BEGIN

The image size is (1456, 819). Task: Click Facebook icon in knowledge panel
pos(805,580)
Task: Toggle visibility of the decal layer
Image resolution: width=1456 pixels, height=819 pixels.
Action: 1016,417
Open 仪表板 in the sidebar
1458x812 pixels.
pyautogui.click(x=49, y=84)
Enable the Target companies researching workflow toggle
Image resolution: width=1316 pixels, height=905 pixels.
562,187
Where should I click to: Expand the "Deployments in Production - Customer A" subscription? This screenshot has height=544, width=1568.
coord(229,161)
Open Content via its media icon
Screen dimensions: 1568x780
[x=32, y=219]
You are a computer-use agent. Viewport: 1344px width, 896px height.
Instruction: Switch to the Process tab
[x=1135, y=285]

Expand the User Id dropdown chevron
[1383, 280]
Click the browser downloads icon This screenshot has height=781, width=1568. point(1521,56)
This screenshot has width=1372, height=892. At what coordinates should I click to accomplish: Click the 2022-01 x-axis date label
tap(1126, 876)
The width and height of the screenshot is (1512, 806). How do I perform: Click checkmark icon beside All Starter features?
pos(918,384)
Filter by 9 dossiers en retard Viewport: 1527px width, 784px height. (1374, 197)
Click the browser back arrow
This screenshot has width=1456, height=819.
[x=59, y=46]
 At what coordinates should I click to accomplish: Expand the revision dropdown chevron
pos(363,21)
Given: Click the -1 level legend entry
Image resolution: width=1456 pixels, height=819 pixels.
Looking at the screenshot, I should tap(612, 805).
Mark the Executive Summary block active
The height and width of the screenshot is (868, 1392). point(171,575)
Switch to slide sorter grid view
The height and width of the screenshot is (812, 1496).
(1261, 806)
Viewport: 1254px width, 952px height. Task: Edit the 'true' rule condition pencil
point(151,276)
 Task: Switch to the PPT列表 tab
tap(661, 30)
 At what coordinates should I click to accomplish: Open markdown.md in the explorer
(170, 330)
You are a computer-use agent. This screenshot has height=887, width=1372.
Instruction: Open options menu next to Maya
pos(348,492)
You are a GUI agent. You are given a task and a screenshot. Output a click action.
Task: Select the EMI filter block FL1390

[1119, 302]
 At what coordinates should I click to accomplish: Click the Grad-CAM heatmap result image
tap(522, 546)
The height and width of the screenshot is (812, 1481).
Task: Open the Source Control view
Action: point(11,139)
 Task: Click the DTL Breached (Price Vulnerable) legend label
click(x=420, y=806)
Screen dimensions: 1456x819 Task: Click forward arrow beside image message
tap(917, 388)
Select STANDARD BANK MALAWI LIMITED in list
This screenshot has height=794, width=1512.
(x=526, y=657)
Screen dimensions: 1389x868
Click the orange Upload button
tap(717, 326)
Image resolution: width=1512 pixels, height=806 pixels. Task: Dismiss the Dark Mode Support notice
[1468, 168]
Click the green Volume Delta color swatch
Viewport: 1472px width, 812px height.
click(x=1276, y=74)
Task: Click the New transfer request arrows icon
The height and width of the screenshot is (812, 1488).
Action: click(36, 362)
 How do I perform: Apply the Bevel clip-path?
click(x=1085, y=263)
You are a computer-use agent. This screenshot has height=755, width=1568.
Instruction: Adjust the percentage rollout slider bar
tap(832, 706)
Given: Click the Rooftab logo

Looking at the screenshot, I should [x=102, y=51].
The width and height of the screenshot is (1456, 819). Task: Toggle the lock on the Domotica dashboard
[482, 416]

END

• TO DO
Reproduce the material exactly. Every line must match.

• WORKED SOLUTION
The image size is (1456, 819). Task: Click Facebook icon in knowledge panel
pos(805,580)
Task: Toggle visibility of the decal layer
Image resolution: width=1456 pixels, height=819 pixels.
Action: 1016,417
Open 仪表板 in the sidebar
1458x812 pixels.
pyautogui.click(x=49, y=84)
Enable the Target companies researching workflow toggle
Image resolution: width=1316 pixels, height=905 pixels.
562,187
Where should I click to: Expand the "Deployments in Production - Customer A" subscription? This screenshot has height=544, width=1568.
coord(229,161)
Open Content via its media icon
Screen dimensions: 1568x780
[x=32, y=219]
You are a computer-use agent. Viewport: 1344px width, 896px height.
Instruction: Switch to the Process tab
[x=1135, y=285]

Expand the User Id dropdown chevron
[1383, 280]
Click the browser downloads icon This screenshot has height=781, width=1568. point(1521,56)
This screenshot has width=1372, height=892. At what coordinates should I click to accomplish: Click the 2022-01 x-axis date label
tap(1126, 876)
The width and height of the screenshot is (1512, 806). How do I perform: Click checkmark icon beside All Starter features?
pos(918,384)
Filter by 9 dossiers en retard Viewport: 1527px width, 784px height. (1374, 197)
Click the browser back arrow
This screenshot has width=1456, height=819.
[x=59, y=46]
 At what coordinates should I click to accomplish: Expand the revision dropdown chevron
pos(363,21)
Given: Click the -1 level legend entry
Image resolution: width=1456 pixels, height=819 pixels.
Looking at the screenshot, I should tap(612, 805).
Mark the Executive Summary block active
The height and width of the screenshot is (868, 1392). point(171,575)
Switch to slide sorter grid view
The height and width of the screenshot is (812, 1496).
(1261, 806)
Viewport: 1254px width, 952px height. Task: Edit the 'true' rule condition pencil
point(151,276)
 Task: Switch to the PPT列表 tab
tap(661, 30)
 At what coordinates should I click to accomplish: Open markdown.md in the explorer
(170, 330)
You are a computer-use agent. This screenshot has height=887, width=1372.
Instruction: Open options menu next to Maya
pos(348,492)
You are a GUI agent. You are given a task and a screenshot. Output a click action.
Task: Select the EMI filter block FL1390

[1119, 302]
 At what coordinates should I click to accomplish: Click the Grad-CAM heatmap result image
tap(522, 546)
The height and width of the screenshot is (812, 1481).
Task: Open the Source Control view
Action: point(11,139)
 Task: Click the DTL Breached (Price Vulnerable) legend label
click(x=420, y=806)
Screen dimensions: 1456x819 Task: Click forward arrow beside image message
tap(917, 388)
Select STANDARD BANK MALAWI LIMITED in list
This screenshot has height=794, width=1512.
(x=526, y=657)
Screen dimensions: 1389x868
Click the orange Upload button
tap(717, 326)
Image resolution: width=1512 pixels, height=806 pixels. Task: Dismiss the Dark Mode Support notice
[1468, 168]
Click the green Volume Delta color swatch
Viewport: 1472px width, 812px height.
click(x=1276, y=74)
Task: Click the New transfer request arrows icon
The height and width of the screenshot is (812, 1488).
Action: click(36, 362)
 How do I perform: Apply the Bevel clip-path?
click(x=1085, y=263)
You are a computer-use agent. This screenshot has height=755, width=1568.
Instruction: Adjust the percentage rollout slider bar
tap(832, 706)
Given: Click the Rooftab logo

Looking at the screenshot, I should [x=102, y=51].
The width and height of the screenshot is (1456, 819). Task: Toggle the lock on the Domotica dashboard
[482, 416]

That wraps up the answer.